One of the most challenging problems for solid state image sensors is noise reduction, especially for sensors with a small pixel size. The effect of noise on image quality increases as pixel sizes continue to decrease and may have a severe impact on image quality. Specifically, noise impacts image quality in smaller pixels because of reduced dynamic range. One of the ways of solving this problem is by improving fabrication processes; the costs associated with such improvements, however, are high. Accordingly, engineers often focus on other methods of noise reduction. One such solution applies noise filters during image processing. There are many complicated noise reduction algorithms which reduce noise in the picture without edge blurring, however, they require huge calculating resources and cannot be implemented in a silicon-on-a-chip application. Most simple noise reduction algorithms which blur the edges of the images.

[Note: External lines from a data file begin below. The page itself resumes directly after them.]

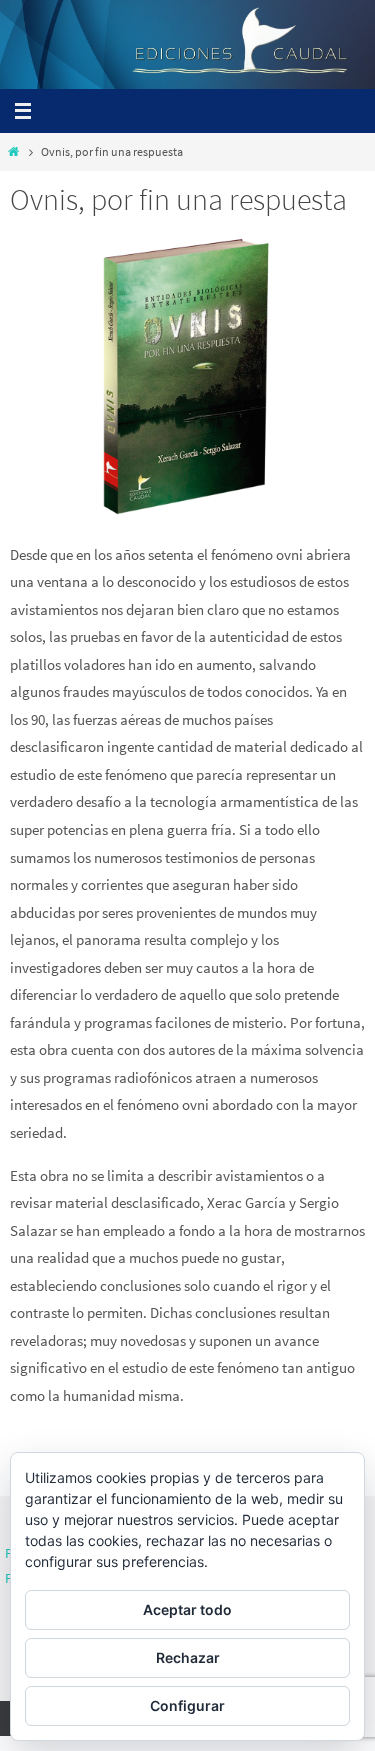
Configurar (187, 1705)
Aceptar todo (187, 1609)
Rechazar (188, 1657)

Two exemplary methods that may be used for image denoising are briefly discussed herein. The first method includes the use of local smoothing filters, which work by applying a local low-pass filter to reduce the noise component in the image. Typical examples of such filters include averaging, medium and Gaussian filters. One problem associated with local smoothing filters is that they do not distinguish between high frequency components that are part of the image and those created due to noise. As a result, these filters not only remove noise but also blur the edges of the image.
A second group of denoising methods work in the spatial frequency domain. These methods typically first convert the image data into a frequency space (forward transform), then filter the transformed image and finally convert the image back into the image space (reverse transform). Typical examples of such filters include DFT filters and wavelength transform filters. The utilization of these filters for image denoising, however, is impeded by the large volume of calculations required to process the image data. Additionally, block artifacts and oscillations may result from the use of these filters to reduce noise. Further, these filters are best implemented in a YUV color space (Y is the luminance component and U and V are the chrominance components). Accordingly, there is a need and desire for an efficient image denoising method and apparatus which do not blur the edges of the image.